L' article 2 définit les critères qui conditionnent le bénéfice d'une aide active à mourir. Le patient doit ainsi :
- être capable au sens du code civil ;
- être en phase avancée ou terminale d'une affection d'origine pathologique ou accidentelle, même en l'absence de pronostic vital engagé à court terme ;
- être atteint d'une affection accidentelle ou pathologique aux caractères graves et incurables avérés et infligeant une souffrance physique ou psychique inapaisable qu'elle juge insupportable ou la plaçant dans un état de dépendance qu'elle estime incompatible avec sa dignité, y compris en cas de polypathologies.

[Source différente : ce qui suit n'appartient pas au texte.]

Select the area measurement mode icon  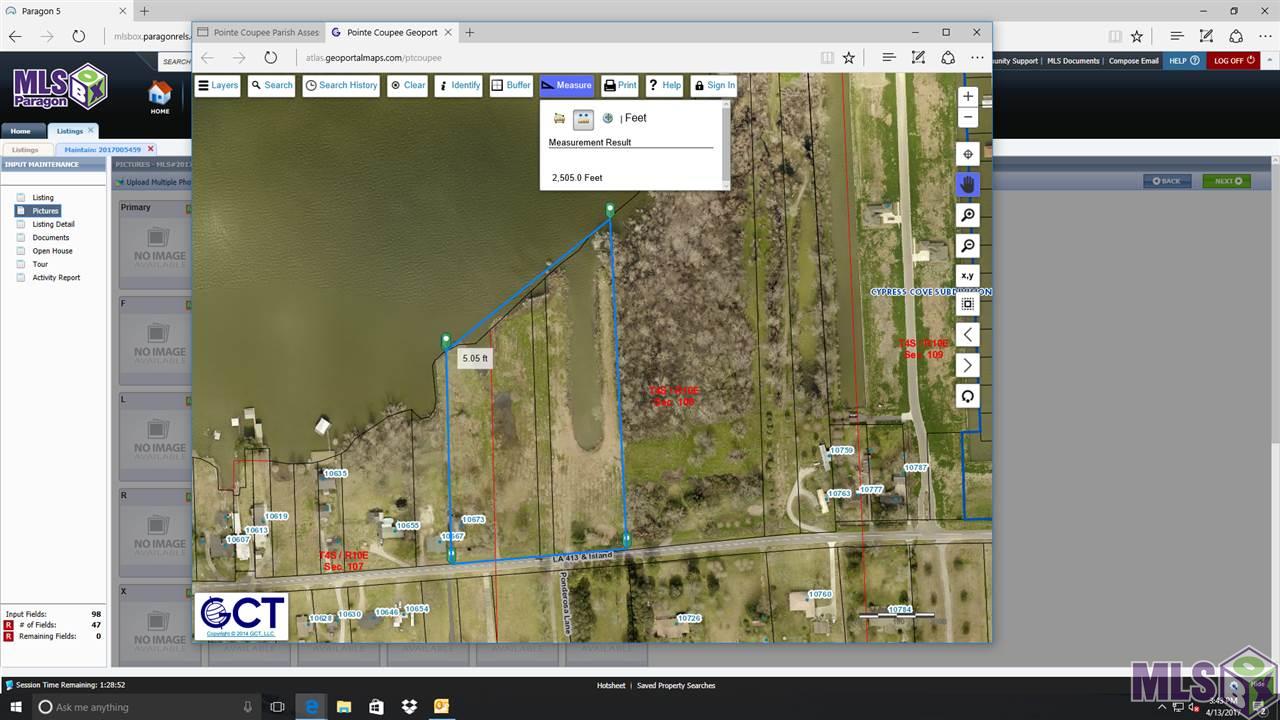(559, 119)
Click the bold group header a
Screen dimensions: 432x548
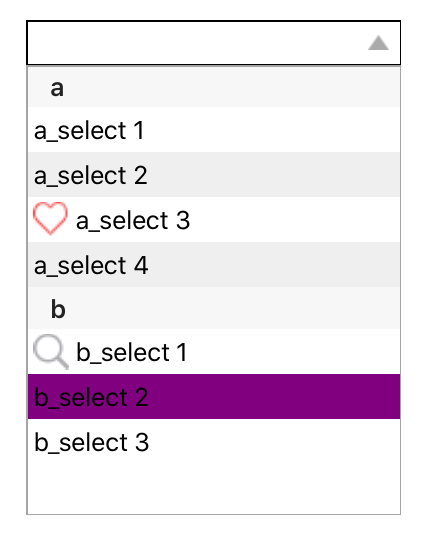point(57,88)
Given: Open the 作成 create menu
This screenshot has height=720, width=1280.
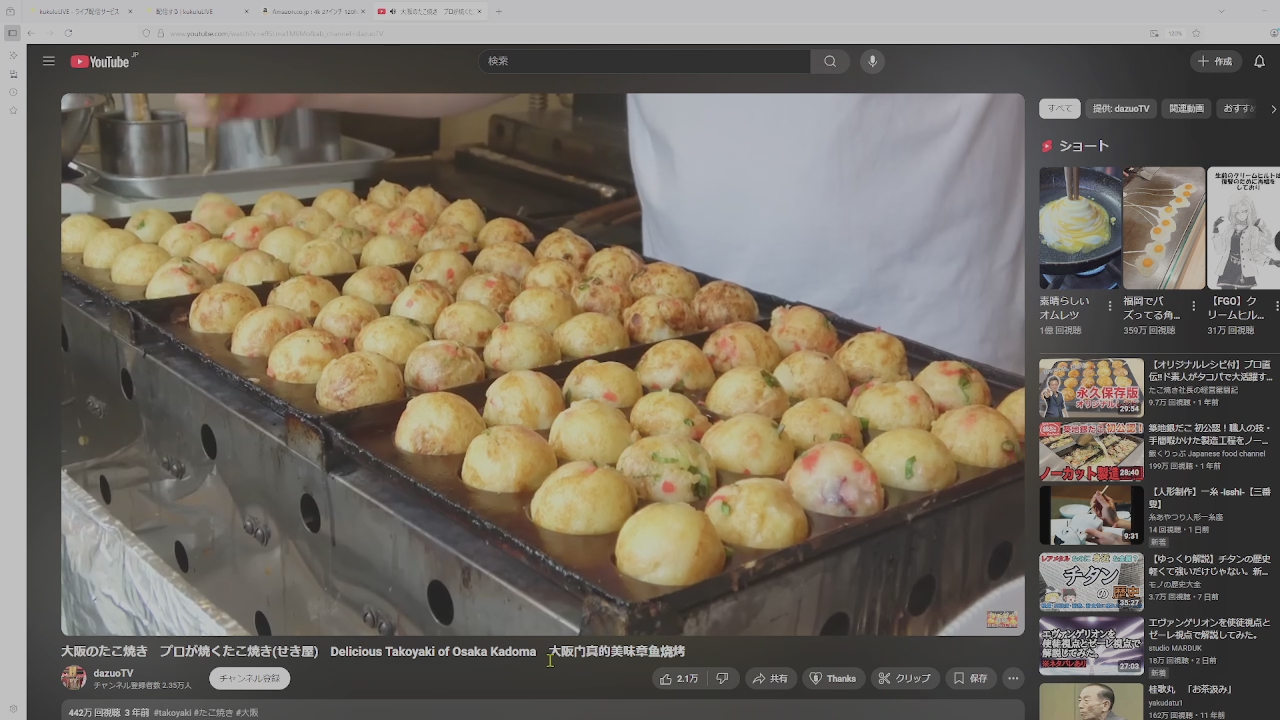Looking at the screenshot, I should pyautogui.click(x=1214, y=61).
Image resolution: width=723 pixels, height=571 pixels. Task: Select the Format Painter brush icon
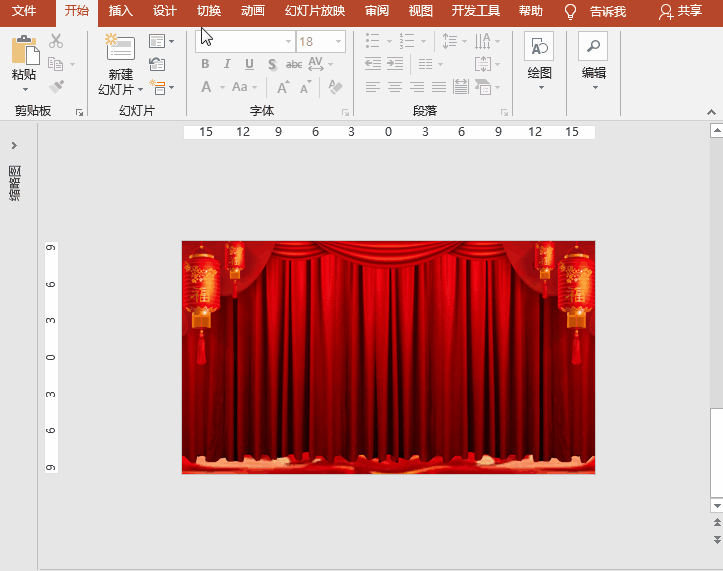56,87
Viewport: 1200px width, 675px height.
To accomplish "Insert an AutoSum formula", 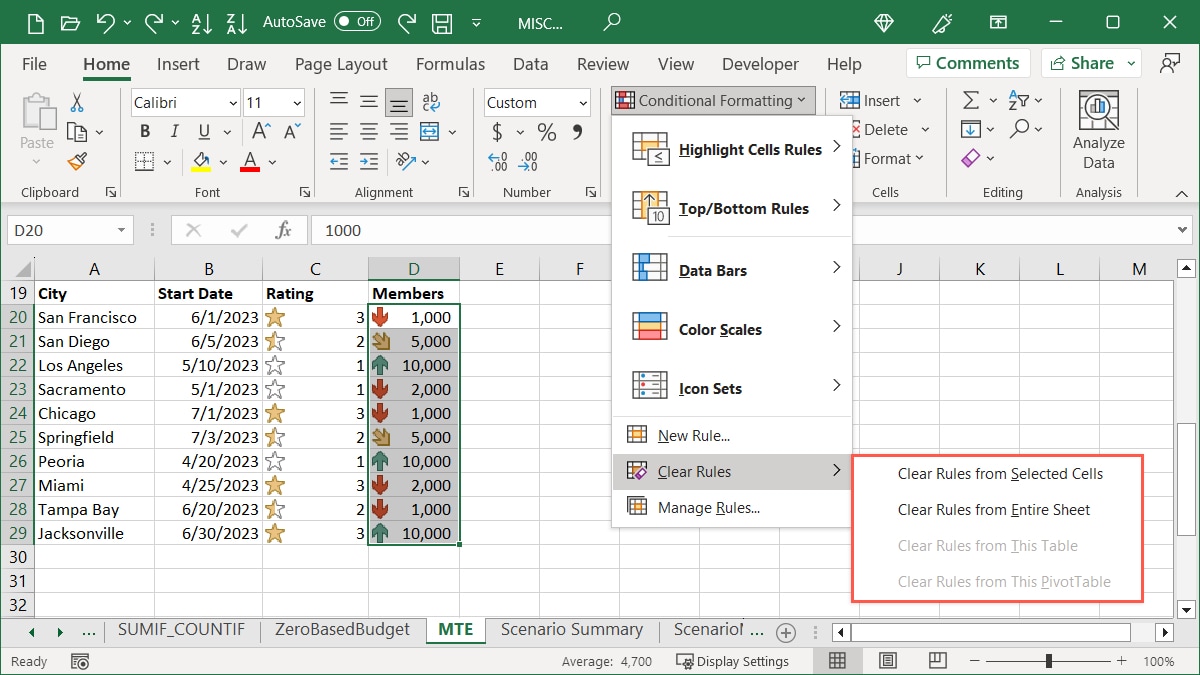I will [972, 99].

Ces dispositions tendent, par conséquent, à lever l'exigence de l'imminence du décès pour abréger les souffrances de la personne, alors que l'engagement du pronostic vital à court terme constitue aujourd'hui une condition de la mise en oeuvre de la sédation profonde et continue jusqu'au décès pour les personnes capables. Par ailleurs, dans un souci de rééquilibrage en faveur du libre arbitre du patient par rapport à l'avis du médecin et en cohérence avec le renforcement du droit de chaque malade de prendre part aux décisions de santé qui le concernent consacré depuis 2002, ces critères accordent une place prépondérante à l'appréciation que fait le patient de sa situation : est ainsi prise en compte l'évaluation qu'il fait du caractère insupportable de sa souffrance physique ou psychique ou du caractère indigne de son état de dépendance.

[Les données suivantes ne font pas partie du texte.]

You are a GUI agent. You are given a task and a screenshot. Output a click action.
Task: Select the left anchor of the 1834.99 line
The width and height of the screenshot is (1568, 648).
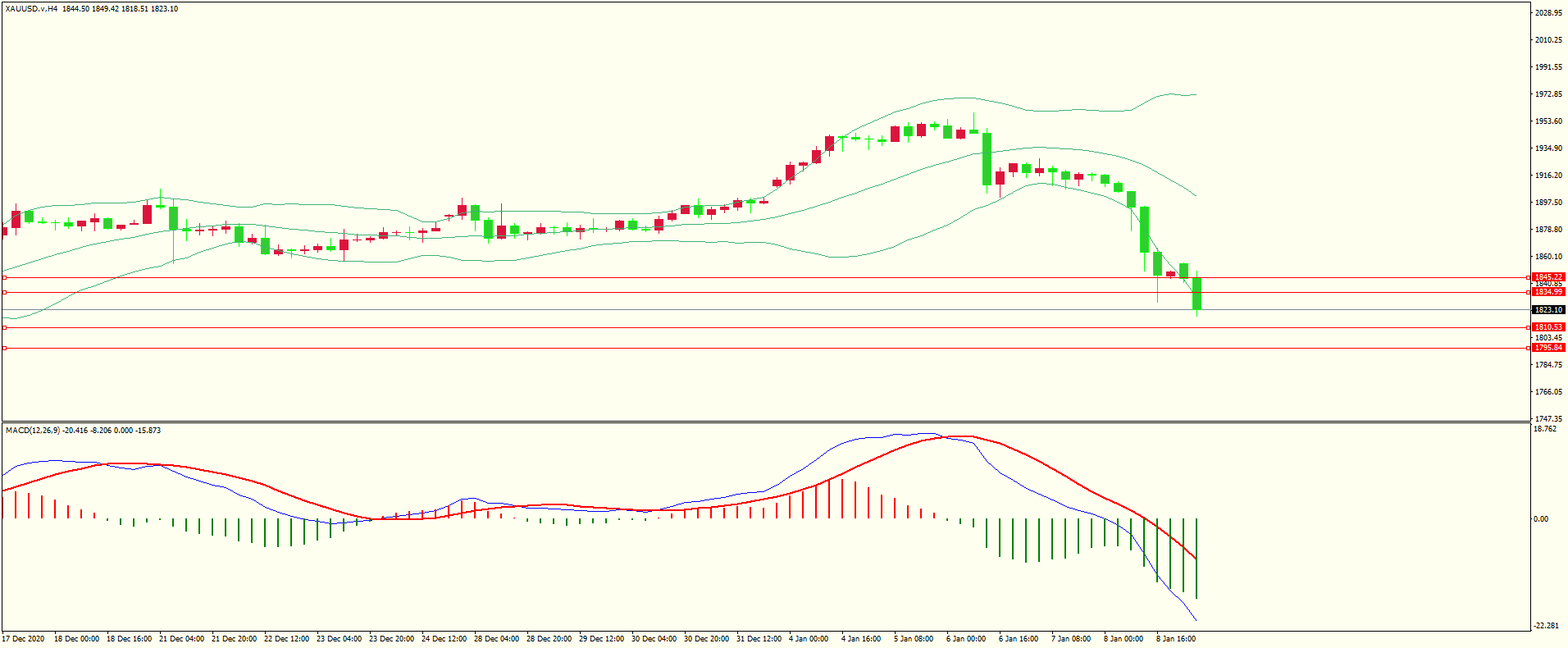click(4, 292)
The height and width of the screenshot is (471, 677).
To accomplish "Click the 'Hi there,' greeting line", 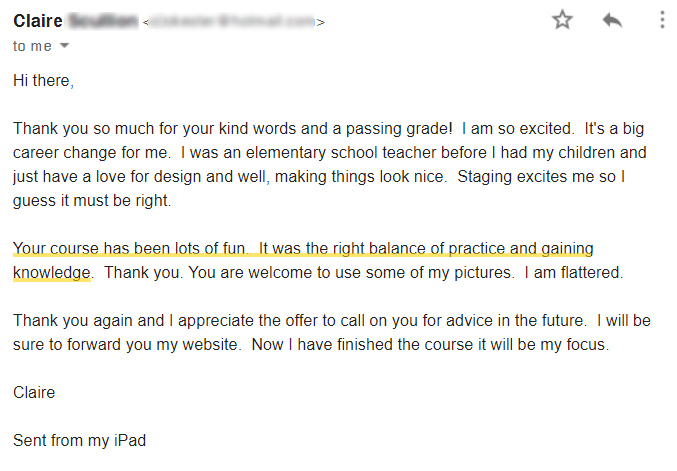I will pos(44,81).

L'article 2 précise également la procédure et les délais encadrant la mise en oeuvre du droit à l'aide active à mourir : le médecin saisi de la demande doit ainsi vérifier que les critères sont remplis et, par la suite, solliciter l'avis d'un confrère accepté par la personne concernée ou sa personne de confiance. Leurs conclusions écrites sur l'état de l'intéressé doivent être rendues dans un délai de quatre jours ouvrés à compter de la demande initiale. L'aide active à mourir ne peut ensuite intervenir qu'à l'issue d'un délai de deux jours à compter de la date de confirmation de la demande par la personne.
Enfin, il est prévu que le médecin qui a concouru à la mise en oeuvre de l'aide active à mourir doit adresser dans un délai de huit jours ouvrables à compter du décès un rapport sur les circonstances du décès à une commission nationale de contrôle , instituée par l' article 6 , qui se prononce a posteriori sur la validité du protocole.

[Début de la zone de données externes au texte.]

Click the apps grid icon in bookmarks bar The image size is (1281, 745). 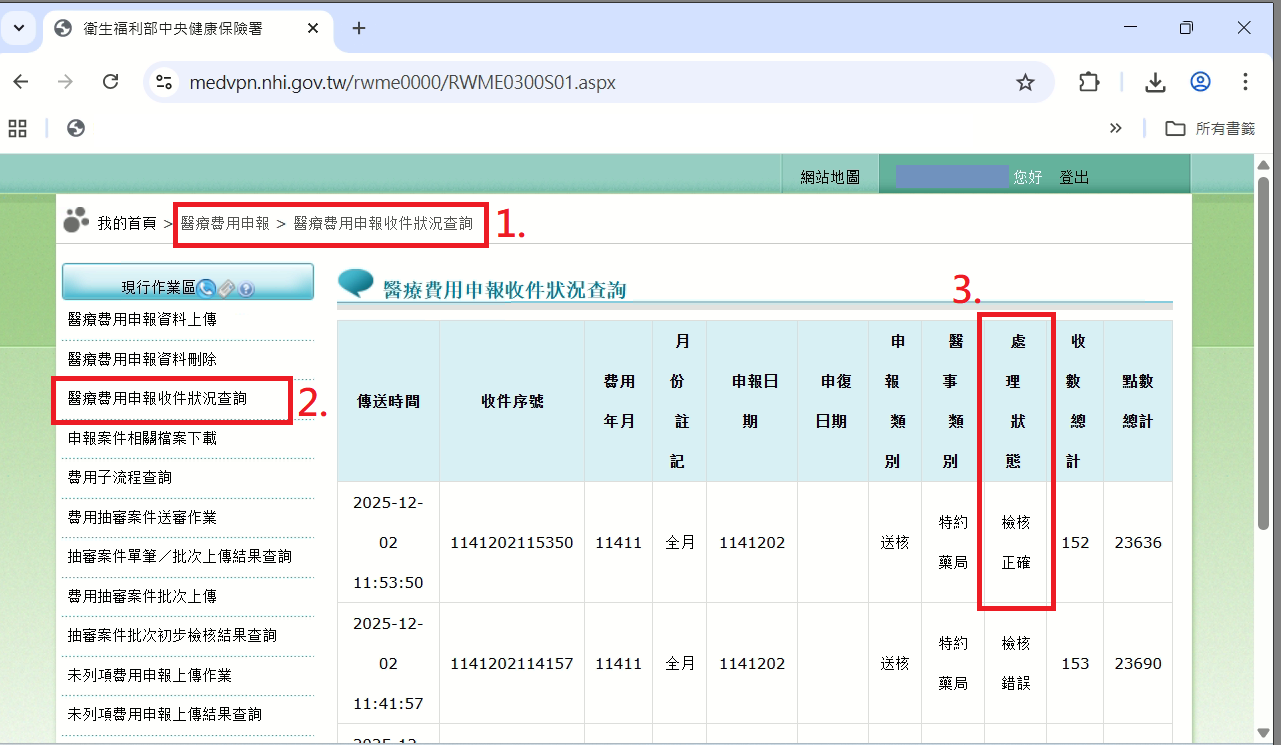coord(17,128)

Afin de préserver l'idée selon laquelle le décès reste, bien qu'indirectement, la conséquence de l'affection dont souffre la personne, il est, en outre, précisé que la mort résultant d'une aide active à mourir est assimilée à une mort naturelle ( article 3 ).
* 21 Article L. 1110-2 du code de la santé publique.
* 22 Également appelée maladie de Charcot, elle représenterait, selon les éléments transmis par le CNSPFV, la première cause de demande d'aide active à mourir dans les pays l'autorisant avec une prévalence variant de 5 % dans l'État américain de l'Oregon à 23 % aux Pays-Bas. La problématique de la fin de vie en lien avec la SLA a été médiatisée en 2017 avec le choix de l'écrivaine Anne Bert de se rendre en Belgique pour recevoir une injection létale.
* 23 Article L. 1110-5-1 du code de la santé publique.